## TEXT EXTRACT
-------
Karma: Ugh you're that girl? The fixer. Always taking care of everyone to feel useful. Want my advice. Give the boy some space. Guys don't like to let people see their emotions. It makes them feel weak.

Spiederman: Jude, he just broke up with his girlfriend who then died. Talk about intense. That's like breaking up times a million for eternity.

Spiederman: Now have to worry about Patsy's ghost coming around giving us supernatural wedgies.

Jude: [voiceover] Eighteen is big. By the time he was eighteen Mozart had already toured Europe, written his first opera and composed symphony no. 1. By 18, Stevie Wonder had mastered 18 instruments, had four hits and was composing for Motown. As for my 18th birthday, I just want everything to go right.

Tommy: I understand you want to protect your daughter. If I had a daughter I'd never let her date me.

Tommy: The only thing feeling worst than you can't move on, is the moment you realize that you can.

Pagan: I always thought one's music collection is like an autobiography you didn't write.

Sadie: I know he's never going to wake up and say it was me all along. And I know I have to get over him. And I know it's bad to use Kwest to do that, but maybe that's what I gotta do. So save the intervention, please.

Hunter: Revenge is the best revenge.

Hunter: Bingo. Blond, beautiful, and insecure. Just the way you like them.

Jamie: Lately my life's been cloudy with a chance of lame.

Stuart: People say love's complicated. But it's not. Be good to your partner, fight for him, not with him, and above all, be honest.

Jude: [voiceover] The best presents are often secret gifts you give yourself. Special things you've always wanted. So for my 18th birthday, I went all out. I decided to tell the world how I feel about Tommy Quincy. Nothing says 'I love you' like unwrapping your feelings to the world. And nothing says he doesn't like a huge dose of public humiliation.

Kwest: Then do me a favor and just stop talking. Matter of fact, let's not talk until you figure out what you want, or who.

Karma: I told you, the public can't think I have a boyfriend. Nerds, geeks, dorks, they all have to think I'm attainable.

Spiederman: Yeah they also have to believe you're not a self-involved diva.

Jamie: I think my break-through is about to become a full-blown panic attack.

Pagan: Taking stuff out on other people is like the third stage of grief.

Jamie: I don't think there's a Hallmark card that says, "I'm sorry, I blamed you for my girlfriend's death."

Jamie: She's fun, she's compassionate, but doesn't let me get away with anything, from music snobbery to pleated pants. She's willing to try anything once, twice if it scared her the first time. She loves music so much, she cried when she sees an old album in the dollar bin at the gas station. She's just... amazing.
-------
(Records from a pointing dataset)
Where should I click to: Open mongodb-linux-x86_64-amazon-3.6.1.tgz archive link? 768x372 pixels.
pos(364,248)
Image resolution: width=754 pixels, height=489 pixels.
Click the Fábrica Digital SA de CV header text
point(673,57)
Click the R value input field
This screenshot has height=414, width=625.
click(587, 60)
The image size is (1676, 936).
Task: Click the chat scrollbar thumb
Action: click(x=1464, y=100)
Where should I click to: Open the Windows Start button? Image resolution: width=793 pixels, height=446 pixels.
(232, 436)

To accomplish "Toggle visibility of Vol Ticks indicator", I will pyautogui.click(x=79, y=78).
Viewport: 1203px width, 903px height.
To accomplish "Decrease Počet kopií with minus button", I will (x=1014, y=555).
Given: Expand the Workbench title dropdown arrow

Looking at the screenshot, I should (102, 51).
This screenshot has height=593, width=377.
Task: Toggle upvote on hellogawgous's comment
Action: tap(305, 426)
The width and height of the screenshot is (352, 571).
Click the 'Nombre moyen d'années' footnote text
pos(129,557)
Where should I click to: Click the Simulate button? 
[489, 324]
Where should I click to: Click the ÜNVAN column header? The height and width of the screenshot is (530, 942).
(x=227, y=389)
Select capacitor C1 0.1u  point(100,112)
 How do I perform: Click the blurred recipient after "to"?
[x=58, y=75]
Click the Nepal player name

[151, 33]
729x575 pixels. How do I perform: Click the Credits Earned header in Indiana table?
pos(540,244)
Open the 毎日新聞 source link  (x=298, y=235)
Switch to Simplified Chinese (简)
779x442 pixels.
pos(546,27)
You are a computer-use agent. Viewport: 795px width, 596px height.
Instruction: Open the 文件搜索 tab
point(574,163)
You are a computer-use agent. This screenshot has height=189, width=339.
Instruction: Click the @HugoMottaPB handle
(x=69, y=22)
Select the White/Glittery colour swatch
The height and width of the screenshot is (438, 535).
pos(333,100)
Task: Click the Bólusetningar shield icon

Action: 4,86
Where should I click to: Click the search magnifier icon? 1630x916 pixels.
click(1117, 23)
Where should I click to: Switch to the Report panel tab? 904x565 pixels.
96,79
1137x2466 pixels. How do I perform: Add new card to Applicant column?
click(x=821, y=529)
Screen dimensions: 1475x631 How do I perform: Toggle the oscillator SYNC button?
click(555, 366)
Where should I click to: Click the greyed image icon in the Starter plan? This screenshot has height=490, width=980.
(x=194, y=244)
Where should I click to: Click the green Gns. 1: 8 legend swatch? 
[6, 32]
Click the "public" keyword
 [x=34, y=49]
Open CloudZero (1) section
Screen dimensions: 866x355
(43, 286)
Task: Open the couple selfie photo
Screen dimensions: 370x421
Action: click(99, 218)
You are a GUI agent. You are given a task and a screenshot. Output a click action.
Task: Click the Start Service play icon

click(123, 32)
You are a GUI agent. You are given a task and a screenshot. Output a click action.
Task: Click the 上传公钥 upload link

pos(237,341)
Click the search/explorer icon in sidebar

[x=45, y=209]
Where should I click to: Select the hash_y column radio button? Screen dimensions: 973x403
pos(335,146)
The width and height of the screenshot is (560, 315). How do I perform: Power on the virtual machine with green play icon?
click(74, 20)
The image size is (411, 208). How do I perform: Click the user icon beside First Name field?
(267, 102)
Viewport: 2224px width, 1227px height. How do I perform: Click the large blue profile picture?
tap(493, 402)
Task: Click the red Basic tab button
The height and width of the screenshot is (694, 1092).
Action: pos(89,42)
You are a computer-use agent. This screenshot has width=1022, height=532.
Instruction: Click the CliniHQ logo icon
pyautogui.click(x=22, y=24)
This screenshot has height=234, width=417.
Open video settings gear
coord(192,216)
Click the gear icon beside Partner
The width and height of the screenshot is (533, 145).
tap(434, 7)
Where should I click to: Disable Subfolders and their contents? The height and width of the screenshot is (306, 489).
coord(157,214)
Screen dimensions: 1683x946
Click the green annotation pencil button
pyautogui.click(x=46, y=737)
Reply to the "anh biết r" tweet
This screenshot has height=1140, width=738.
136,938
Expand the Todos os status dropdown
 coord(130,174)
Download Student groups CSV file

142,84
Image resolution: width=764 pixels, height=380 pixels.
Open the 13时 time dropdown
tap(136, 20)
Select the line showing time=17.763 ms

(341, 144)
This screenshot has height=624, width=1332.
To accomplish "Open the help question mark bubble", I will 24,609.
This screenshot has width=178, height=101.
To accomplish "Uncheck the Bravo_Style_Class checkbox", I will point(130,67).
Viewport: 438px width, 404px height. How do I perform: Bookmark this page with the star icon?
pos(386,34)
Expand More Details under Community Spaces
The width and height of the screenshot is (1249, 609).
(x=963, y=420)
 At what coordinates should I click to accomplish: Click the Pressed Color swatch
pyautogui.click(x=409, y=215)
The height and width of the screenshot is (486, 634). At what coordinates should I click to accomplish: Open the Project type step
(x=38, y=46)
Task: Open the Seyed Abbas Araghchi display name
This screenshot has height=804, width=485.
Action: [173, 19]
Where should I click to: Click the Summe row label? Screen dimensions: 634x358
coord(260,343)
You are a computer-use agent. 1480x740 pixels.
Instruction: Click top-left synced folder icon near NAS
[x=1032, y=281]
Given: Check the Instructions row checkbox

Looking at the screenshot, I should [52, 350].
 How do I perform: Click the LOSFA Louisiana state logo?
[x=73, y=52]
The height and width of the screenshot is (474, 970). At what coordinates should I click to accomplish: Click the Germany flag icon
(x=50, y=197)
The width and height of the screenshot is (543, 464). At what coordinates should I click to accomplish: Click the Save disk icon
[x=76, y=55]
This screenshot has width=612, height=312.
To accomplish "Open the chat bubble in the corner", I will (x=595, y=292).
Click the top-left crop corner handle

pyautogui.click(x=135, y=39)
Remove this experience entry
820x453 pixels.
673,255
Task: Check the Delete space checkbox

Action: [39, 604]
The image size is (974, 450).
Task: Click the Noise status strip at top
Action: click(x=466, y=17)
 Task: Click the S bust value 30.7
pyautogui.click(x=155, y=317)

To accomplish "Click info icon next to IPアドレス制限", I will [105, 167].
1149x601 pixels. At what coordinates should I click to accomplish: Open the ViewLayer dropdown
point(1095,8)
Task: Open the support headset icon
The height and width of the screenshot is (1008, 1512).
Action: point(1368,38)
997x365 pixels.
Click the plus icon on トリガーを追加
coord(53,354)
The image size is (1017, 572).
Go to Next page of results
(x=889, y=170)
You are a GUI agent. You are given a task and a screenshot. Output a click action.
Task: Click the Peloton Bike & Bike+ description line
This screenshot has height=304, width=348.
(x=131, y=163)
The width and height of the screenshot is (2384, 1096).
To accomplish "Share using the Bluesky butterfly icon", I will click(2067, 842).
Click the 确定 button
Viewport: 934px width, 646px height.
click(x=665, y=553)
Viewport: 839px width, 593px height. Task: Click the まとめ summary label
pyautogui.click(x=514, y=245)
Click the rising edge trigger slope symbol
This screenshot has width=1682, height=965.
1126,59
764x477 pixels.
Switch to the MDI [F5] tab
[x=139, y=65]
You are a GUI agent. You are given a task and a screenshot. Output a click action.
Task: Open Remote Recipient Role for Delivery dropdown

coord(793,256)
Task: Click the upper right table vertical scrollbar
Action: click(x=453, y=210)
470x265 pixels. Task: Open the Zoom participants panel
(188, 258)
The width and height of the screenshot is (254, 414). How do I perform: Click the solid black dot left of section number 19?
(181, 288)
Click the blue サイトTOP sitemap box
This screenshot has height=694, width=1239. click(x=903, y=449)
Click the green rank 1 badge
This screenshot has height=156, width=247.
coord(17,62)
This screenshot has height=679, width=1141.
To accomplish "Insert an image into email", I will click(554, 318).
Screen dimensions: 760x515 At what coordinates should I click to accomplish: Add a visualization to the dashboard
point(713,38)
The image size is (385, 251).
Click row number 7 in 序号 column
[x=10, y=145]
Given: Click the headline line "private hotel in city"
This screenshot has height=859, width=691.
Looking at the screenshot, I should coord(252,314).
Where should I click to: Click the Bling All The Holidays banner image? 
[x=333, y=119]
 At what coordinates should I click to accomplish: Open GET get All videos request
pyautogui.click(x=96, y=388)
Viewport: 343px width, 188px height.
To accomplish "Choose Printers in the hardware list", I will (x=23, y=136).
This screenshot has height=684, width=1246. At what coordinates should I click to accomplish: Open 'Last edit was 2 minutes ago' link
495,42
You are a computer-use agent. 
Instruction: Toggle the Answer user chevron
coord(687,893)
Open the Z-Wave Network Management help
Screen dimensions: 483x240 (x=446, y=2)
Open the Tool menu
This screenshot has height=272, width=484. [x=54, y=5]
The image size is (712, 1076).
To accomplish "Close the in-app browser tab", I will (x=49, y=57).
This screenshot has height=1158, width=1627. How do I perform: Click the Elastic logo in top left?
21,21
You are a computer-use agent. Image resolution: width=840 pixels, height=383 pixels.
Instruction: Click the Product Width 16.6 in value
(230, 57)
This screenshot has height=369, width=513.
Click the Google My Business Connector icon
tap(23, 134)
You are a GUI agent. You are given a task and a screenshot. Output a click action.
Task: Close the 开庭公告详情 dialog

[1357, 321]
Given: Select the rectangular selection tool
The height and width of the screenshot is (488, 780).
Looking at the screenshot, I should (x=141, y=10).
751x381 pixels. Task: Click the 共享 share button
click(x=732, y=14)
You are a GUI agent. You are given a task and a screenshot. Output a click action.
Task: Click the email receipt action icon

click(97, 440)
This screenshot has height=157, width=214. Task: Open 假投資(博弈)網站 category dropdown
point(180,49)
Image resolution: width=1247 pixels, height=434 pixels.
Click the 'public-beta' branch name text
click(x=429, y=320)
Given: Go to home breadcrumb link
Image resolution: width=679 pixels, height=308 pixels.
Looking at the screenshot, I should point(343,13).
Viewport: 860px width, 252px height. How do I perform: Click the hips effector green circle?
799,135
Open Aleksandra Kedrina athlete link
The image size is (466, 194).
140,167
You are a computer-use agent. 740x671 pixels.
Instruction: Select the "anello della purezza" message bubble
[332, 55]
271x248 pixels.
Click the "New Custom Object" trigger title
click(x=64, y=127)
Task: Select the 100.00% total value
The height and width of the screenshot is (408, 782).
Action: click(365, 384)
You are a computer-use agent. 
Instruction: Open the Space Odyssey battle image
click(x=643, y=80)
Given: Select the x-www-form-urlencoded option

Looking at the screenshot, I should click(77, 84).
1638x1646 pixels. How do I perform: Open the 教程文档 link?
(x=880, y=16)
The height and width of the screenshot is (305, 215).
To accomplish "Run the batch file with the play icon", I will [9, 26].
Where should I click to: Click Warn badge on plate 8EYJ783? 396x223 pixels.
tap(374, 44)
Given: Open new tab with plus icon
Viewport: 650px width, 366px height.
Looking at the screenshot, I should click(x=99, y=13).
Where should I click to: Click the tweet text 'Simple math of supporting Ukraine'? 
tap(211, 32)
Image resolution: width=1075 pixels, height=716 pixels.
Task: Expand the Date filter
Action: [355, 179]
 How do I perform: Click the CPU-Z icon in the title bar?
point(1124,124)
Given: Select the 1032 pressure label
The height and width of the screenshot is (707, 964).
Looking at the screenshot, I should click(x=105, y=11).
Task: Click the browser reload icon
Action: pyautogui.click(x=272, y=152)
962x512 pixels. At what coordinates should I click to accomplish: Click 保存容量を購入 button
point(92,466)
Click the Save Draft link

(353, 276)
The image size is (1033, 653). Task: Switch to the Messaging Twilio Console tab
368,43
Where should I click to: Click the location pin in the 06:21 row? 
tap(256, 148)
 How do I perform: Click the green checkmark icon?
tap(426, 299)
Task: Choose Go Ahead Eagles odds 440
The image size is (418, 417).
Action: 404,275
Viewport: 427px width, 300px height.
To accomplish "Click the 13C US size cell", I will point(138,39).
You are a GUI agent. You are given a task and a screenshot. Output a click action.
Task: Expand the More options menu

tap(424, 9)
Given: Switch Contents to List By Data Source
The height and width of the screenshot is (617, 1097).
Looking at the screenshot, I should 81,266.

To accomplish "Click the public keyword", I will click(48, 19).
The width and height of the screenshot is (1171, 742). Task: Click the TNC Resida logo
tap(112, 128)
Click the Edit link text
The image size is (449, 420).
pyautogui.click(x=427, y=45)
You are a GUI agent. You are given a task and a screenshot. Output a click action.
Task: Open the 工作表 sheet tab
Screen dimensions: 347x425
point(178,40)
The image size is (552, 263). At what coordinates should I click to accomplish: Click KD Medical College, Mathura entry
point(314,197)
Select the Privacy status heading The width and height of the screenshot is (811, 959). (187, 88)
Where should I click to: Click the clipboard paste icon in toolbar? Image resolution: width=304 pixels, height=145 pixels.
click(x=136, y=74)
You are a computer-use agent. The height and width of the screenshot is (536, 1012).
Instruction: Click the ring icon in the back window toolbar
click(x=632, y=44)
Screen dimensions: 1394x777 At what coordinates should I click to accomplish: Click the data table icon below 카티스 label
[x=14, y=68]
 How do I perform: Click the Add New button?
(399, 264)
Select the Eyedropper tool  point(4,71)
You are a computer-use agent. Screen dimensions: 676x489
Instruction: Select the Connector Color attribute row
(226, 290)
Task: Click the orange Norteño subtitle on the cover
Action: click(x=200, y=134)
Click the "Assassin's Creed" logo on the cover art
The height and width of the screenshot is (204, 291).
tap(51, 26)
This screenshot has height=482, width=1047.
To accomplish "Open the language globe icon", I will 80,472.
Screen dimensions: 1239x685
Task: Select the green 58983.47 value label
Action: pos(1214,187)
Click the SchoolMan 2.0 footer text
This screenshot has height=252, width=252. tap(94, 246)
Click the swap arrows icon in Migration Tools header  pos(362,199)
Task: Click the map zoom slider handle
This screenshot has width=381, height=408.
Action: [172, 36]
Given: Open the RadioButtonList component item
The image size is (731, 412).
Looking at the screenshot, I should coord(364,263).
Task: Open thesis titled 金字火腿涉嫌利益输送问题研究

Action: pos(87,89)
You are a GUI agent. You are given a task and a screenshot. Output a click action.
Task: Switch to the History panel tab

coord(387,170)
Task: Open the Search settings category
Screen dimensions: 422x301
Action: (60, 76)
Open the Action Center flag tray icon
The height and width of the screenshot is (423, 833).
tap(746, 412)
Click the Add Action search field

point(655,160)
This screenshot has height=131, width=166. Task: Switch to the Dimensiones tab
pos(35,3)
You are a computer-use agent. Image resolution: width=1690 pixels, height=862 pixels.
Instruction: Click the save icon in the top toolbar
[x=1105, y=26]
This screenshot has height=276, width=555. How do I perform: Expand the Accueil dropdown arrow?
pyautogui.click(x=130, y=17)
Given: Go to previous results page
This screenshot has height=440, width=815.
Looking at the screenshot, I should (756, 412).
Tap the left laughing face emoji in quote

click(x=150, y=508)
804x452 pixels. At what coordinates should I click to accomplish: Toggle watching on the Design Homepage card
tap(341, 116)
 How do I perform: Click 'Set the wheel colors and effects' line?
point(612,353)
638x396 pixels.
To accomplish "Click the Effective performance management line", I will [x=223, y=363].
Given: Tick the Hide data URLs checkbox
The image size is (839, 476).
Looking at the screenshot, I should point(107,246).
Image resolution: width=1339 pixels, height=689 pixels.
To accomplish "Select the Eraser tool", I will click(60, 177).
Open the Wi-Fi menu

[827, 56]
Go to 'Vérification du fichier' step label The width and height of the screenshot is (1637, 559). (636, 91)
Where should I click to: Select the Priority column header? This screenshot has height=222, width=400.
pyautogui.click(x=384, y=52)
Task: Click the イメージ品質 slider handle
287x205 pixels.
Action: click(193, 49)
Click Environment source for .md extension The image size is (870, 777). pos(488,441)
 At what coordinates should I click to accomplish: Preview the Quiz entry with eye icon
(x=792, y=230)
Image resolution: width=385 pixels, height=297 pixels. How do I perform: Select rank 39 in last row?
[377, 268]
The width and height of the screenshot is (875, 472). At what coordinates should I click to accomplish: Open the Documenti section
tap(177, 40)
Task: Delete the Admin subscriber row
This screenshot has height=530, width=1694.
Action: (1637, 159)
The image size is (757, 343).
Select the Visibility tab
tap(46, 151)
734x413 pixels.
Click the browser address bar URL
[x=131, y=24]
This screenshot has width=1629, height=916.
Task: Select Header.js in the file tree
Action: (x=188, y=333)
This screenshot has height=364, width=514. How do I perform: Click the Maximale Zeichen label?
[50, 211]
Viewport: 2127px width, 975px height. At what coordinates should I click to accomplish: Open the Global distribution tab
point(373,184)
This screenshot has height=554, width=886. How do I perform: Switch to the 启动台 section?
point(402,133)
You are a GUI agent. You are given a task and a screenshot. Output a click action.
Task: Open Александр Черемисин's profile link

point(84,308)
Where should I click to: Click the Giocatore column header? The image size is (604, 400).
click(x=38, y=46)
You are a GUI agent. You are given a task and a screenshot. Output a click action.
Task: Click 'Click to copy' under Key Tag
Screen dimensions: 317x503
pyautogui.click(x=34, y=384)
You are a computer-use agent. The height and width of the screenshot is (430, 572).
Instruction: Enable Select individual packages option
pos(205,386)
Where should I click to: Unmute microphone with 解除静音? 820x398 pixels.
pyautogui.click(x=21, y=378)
-------
## THINGS TO DO
**A)** Can you condense the paragraph in the character quotes that begins "Eighteen is big" into a short list that keeps its main facts?
**B)** Answer these questions about the character quotes, marking each answer to match:
(i) What does Pagan say a music collection is like?
(ii) According to Hunter, what is the best revenge?
(iii) What does Stuart say to do above all in love?
**C)** Would you extend the character quotes with a few more lines of dialogue, picking up right after Jamie's last line?

## RESULTS IN ORDER
**A)**
- By eighteen, Mozart had toured Europe, written his first opera and composed Symphony No. 1.
- By 18, Stevie Wonder had mastered 18 instruments, had four hits and was composing for Motown.
- For Jude's own 18th birthday, the only wish is for everything to go right.

**B)**
(i) An autobiography you didn't write.
(ii) Revenge.
(iii) Be honest.

**C)**
Tommy: That's my M.O. I hurt people, especially the ones I care about. I don't deserve them.

Tommy: Leaving is the one thing I do best.

Jude: Secret relationships, they're not healthy. Trust me.

Pagan: First drafts are pure, and I like trees.

Tommy: Why is it that all the nice ones always fall for me?

Sadie: I guess we think we can fix you. You know, find the heart under all that bad boy.

Kwest: You don't have to say it if you don't feel it and I want you to tell me the truth even if it stinks.

Jude: Sometimes things just happen.

Jude: [voiceover] Some days you feel like singing from the rooftops and other days all you want to do is scream. But today, all I want is maximum R & R. Maybe make a little music while I'm at it.

Jude: Look at me, I look like a dog's breakfast with post-eggs fries.

Karma: Wow, Quincy really shorted out your circuits.

Darius: It's all about Jude Harrison. Ain't no comparison. You try to play her out but no, she's still smashing 'em. Yeah, we top billin' 'em. We still winnin'. G Major is the label and yeah, we still killin'.

Porsia: Sometimes you've got to do what's right for you and take control.

Karma: Guilt is for the little people.

Jude: Despite what you saw back there, Tommy Quincy changed my life. When I met him I was just a kid who won a talent contest, and he help open my soul and let the real music come out. And even though we might not be working together anymore, no one will ever replace him.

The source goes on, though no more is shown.